Effects of protein binding and experimental disease states on brain uptake of benzodiazepines in rats.

The brain uptake of a number of benzodiazepines with different lipophilic and protein binding characteristics was investigated in male Sprague-Dawley rats using the rapid intracarotid artery injection technique. When the compounds were administered as a solution in Ringer's buffer, pH 7.4, the uptake was in the order of [14C]diazepam greater than [14C]L-663,581 (anxiolytic agent) greater than [3H]L-364,718 (morphine analgesia potentiator) greater than [14C]L-365,260 (anxiolytic agent) and their extraction ratio values were 71.0 +/- 6.8, 65.0 +/- 12.0, 42.0 +/- 5.0 and 6.0 +/- 2.0%, respectively. The respective permeability-surface product values were 0.755 +/- 0.152, 0.647 +/- 0.180, 0.329 +/- 0.05 and 0.035 +/- 0.011 ml/min/g. The rank order of brain extraction did not correlate well with the drugs' lipophilicity determined by octanol-buffer partition coefficient. For example, L-365,260 had the highest octanol/buffer partition coefficient, but the lowest brain extraction. Plasma protein binding significantly decreased the uptake by the brain but to a lesser extent than that predicted from the unbound drug fraction in vitro, suggesting that drug binding to plasma protein did not limit the transport of drug through the blood-brain barrier.
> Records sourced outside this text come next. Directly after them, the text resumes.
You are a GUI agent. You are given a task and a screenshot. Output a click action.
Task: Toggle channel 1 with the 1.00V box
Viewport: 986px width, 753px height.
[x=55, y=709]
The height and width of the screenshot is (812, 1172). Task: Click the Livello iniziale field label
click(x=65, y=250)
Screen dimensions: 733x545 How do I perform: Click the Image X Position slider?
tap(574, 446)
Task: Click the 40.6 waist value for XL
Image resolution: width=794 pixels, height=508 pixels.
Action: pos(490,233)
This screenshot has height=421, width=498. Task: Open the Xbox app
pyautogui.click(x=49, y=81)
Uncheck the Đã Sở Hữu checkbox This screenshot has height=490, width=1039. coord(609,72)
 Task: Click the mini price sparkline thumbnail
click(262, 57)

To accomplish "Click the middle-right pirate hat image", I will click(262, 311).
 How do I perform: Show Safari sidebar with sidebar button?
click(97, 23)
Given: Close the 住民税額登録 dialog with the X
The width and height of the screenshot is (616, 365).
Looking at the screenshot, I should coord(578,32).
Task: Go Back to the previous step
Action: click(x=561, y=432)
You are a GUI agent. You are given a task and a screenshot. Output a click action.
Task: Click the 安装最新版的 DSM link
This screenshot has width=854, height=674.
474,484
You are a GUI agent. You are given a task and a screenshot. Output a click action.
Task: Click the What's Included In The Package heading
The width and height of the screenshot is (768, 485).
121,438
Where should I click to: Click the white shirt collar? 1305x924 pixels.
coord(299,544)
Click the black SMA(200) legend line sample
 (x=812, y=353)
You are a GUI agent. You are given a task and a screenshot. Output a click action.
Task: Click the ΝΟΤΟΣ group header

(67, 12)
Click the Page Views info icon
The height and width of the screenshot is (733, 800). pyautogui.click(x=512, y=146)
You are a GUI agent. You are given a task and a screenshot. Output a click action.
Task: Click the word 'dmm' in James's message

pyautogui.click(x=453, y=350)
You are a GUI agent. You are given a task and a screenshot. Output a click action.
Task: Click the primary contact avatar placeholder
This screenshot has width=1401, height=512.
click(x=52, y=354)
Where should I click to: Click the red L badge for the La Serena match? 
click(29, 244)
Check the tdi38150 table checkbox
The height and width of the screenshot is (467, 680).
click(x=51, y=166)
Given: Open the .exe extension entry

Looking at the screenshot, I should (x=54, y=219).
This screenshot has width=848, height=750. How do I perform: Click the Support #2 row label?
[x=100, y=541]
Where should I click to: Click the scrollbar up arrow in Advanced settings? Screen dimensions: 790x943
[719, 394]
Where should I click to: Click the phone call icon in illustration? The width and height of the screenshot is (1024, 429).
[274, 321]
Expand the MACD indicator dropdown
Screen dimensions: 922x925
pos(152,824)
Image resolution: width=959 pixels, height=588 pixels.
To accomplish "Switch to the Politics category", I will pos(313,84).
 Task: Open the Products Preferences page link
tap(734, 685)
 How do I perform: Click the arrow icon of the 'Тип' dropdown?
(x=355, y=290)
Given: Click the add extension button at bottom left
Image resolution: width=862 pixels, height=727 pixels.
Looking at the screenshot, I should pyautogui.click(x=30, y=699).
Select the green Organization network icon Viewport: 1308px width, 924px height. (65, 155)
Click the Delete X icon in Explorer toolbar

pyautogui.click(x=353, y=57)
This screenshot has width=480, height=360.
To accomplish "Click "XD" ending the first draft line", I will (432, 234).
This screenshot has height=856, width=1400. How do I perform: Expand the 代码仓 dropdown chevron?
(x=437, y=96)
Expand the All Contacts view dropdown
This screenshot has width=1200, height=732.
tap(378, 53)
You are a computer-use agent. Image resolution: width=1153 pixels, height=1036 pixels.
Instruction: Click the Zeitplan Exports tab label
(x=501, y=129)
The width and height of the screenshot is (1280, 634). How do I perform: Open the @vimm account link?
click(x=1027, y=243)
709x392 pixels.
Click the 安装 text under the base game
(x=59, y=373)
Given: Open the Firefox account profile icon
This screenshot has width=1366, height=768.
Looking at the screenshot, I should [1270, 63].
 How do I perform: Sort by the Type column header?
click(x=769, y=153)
For one compound, L-364,718, the extraction ratio and permeability-surface product values were increased markedly in CC1(4)-induced hepatic injury. Other disease states, uranyl nitrate-induced renal failure and streptozotocin-induced diabetes, had no apparent effect on the uptake of the compounds tested. The effect of disease state on the brain uptake of drug appeared to be dependent on the type of disease and the type of drug studied.